Ao contrário do que era esperado, a coligação não vai pressionar de imediato a União Europeia (UE) para suavizar as metas de 2035 relativamente à proibição de veículos a combustão, avançou a Bloomberg. Merz quer primeiro compreender as necessidades dos construtores e aguardar a reavaliação das metas por parte da Comissão Europeia (CE), prevista para o final do ano, antes de definir uma posição oficial.
“Queremos atuar dentro da UE para garantir que as decisões tomadas na Europa são corretas e necessárias para a indústria automóvel alemã”, acrescentou.
Alemanha quer mais flexibilidade
A coligação governamental está a pressionar por maior flexibilidade nas metas de emissões da UE, com o objetivo de proteger a indústria automóvel nacional. Em destaque estão tecnologias como híbridos plug-in e veículos com extensores de autonomia, cuja venda se poderia prolongar para além de 2035, contrariando parcialmente a proibição de novos automóveis a combustão prevista pela UE.

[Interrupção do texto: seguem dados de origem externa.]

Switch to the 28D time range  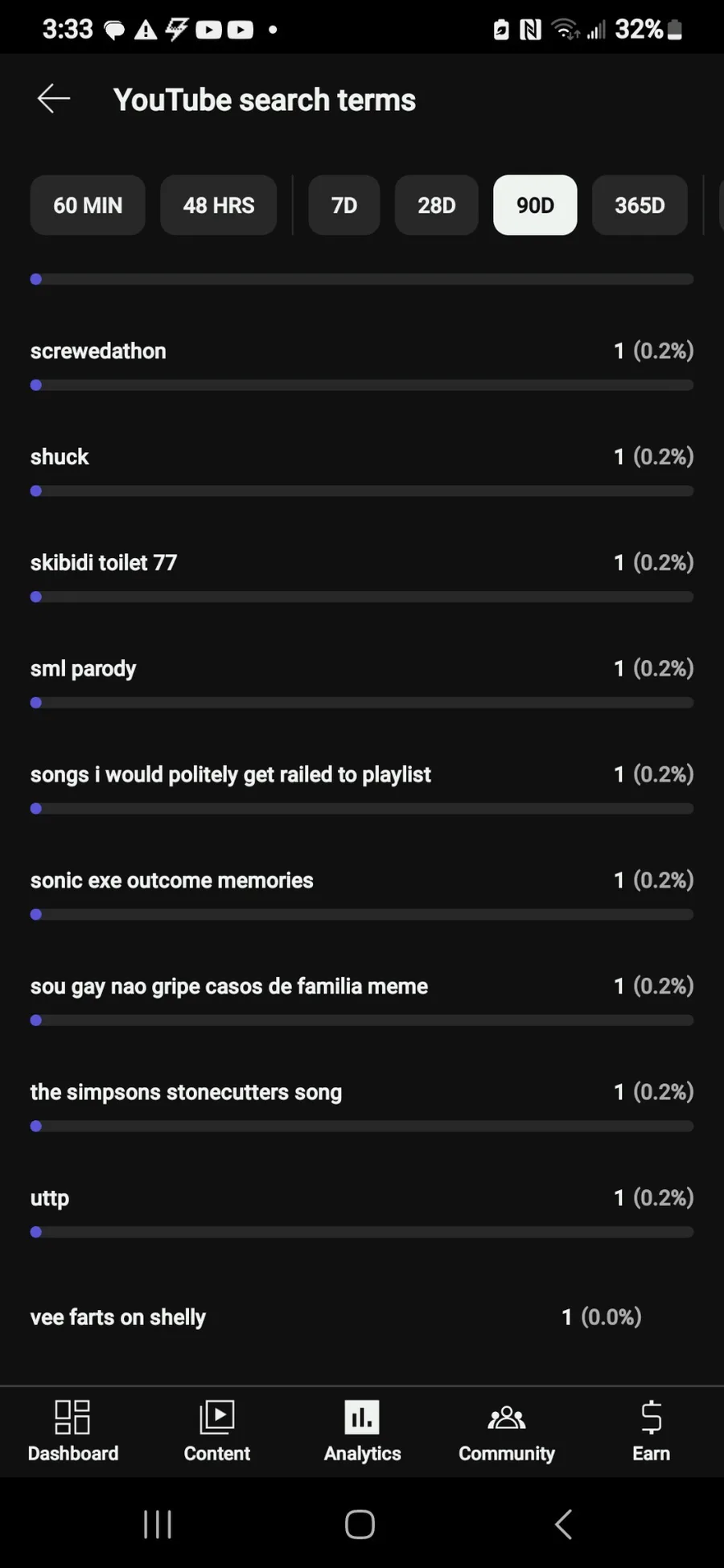coord(437,205)
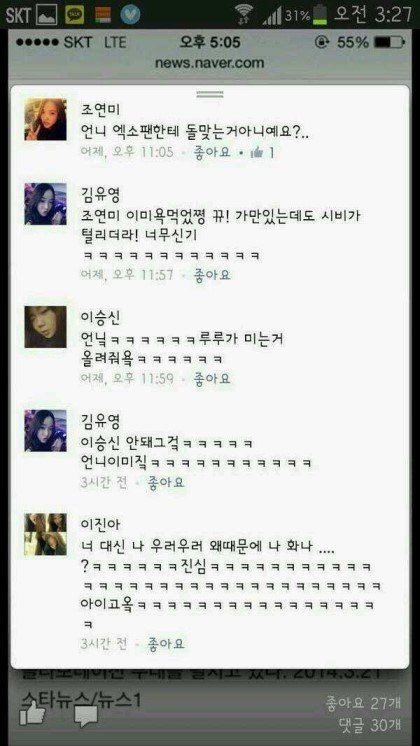Tap the thumbs-up icon at bottom left
Image resolution: width=420 pixels, height=746 pixels.
coord(32,713)
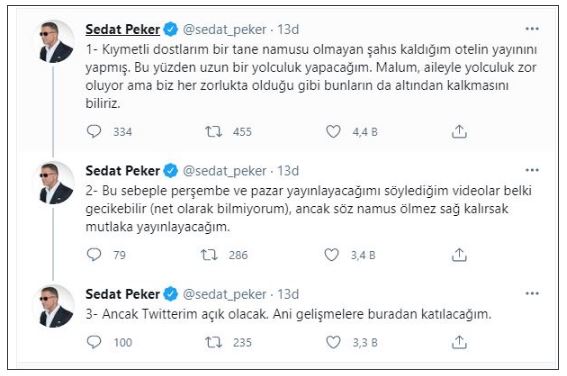Open the more options menu on third tweet
Viewport: 567px width, 376px height.
coord(532,294)
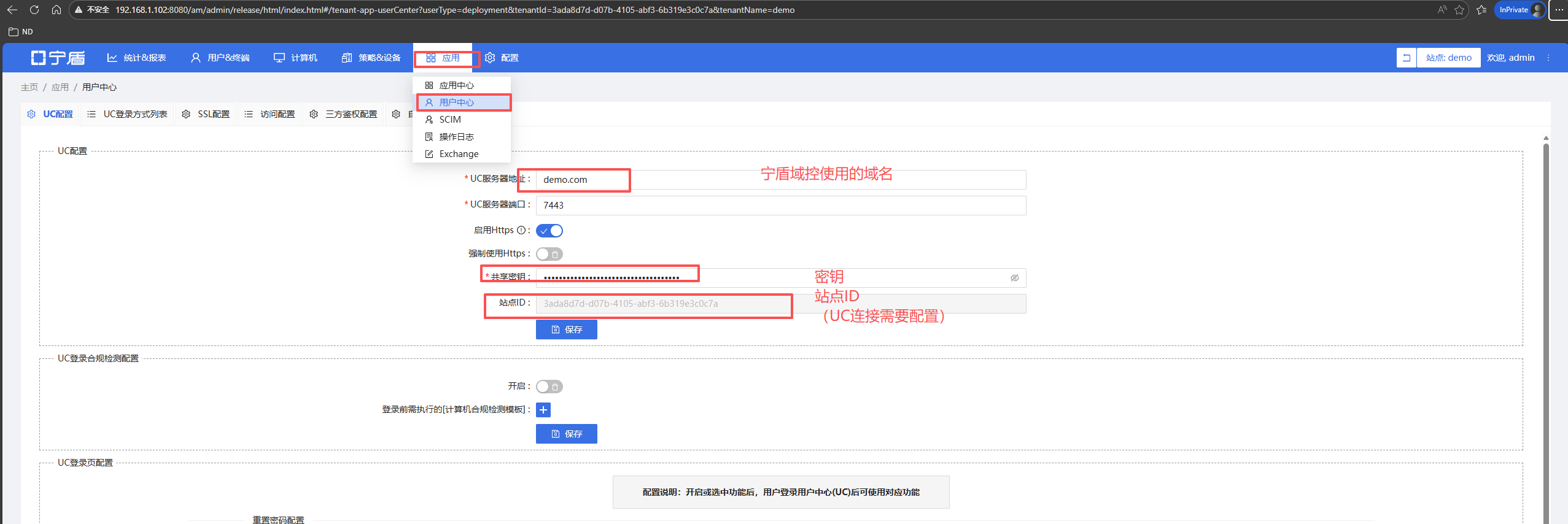The height and width of the screenshot is (524, 1568).
Task: Click the site switch icon beside 站点: demo
Action: coord(1406,58)
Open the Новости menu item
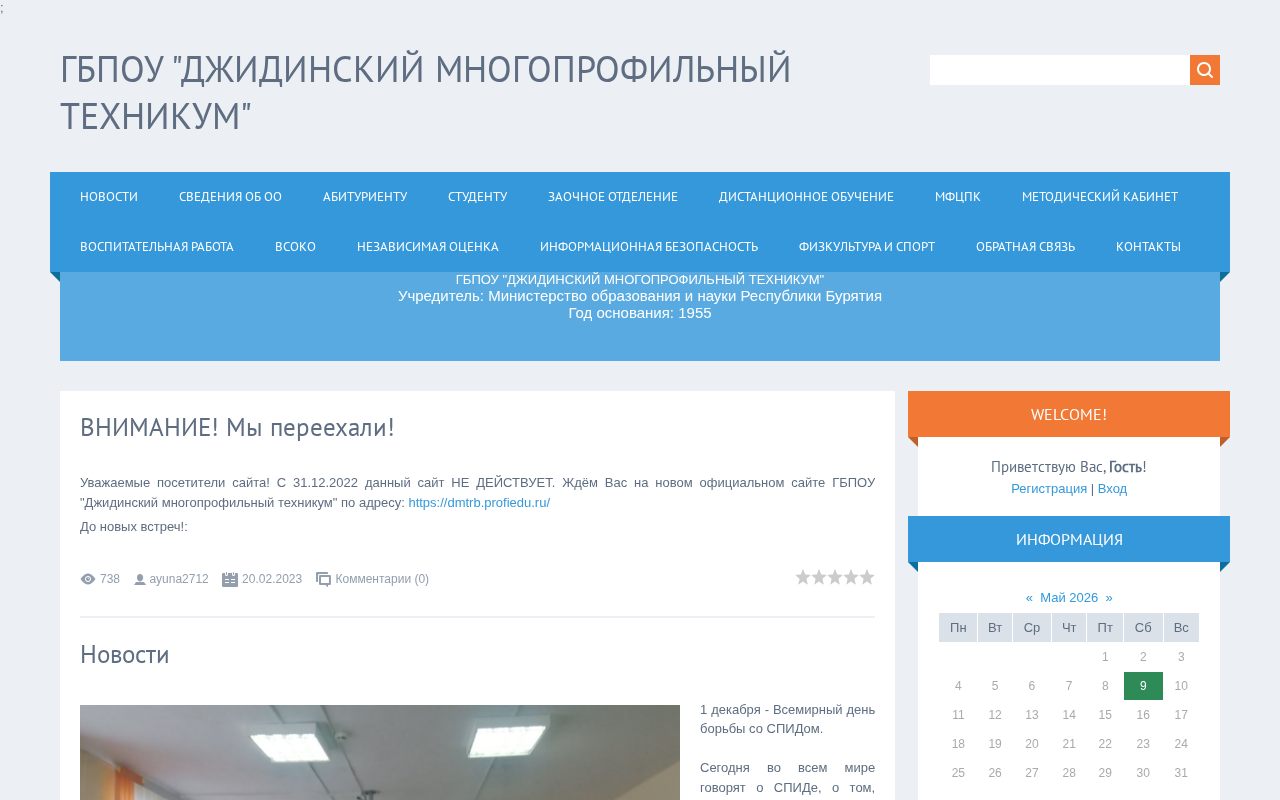 109,197
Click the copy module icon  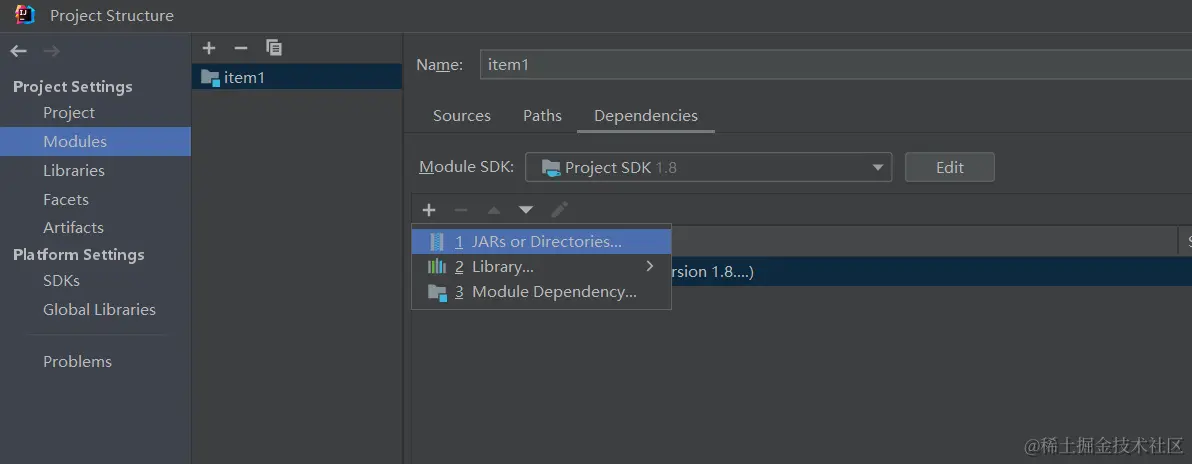274,48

O vice-chanceler e líder do SPD (partido social democrata alemão), Lars Klingbeil, sublinhou que o partido pretende garantir a segurança dos empregos atuais na indústria, ao mesmo tempo que prepara a criação de oportunidades relacionadas com a mobilidade sustentável. Apesar do apoio do chanceler Friedrich Merz, alguns membros do SPD mostraram alguma resistência à flexibilização das regras, incluindo o ministro do Ambiente, Carsten Schneider.
Após a cimeira automóvel marcada para 9 de outubro, o governo alemão espera negociar com a UE medidas que ofereçam uma maior margem de manobra aos fabricantes, como sistemas de média de emissões ao longo de vários anos.
A CE deverá apresentar ainda este ano um pacote de apoio, que poderá incluir exceções para combustíveis sintéticos — combustíveis produzidos com dióxido de carbono (CO?) capturado e energia renovável —, híbridos plug-in e veículos com extensores de autonomia.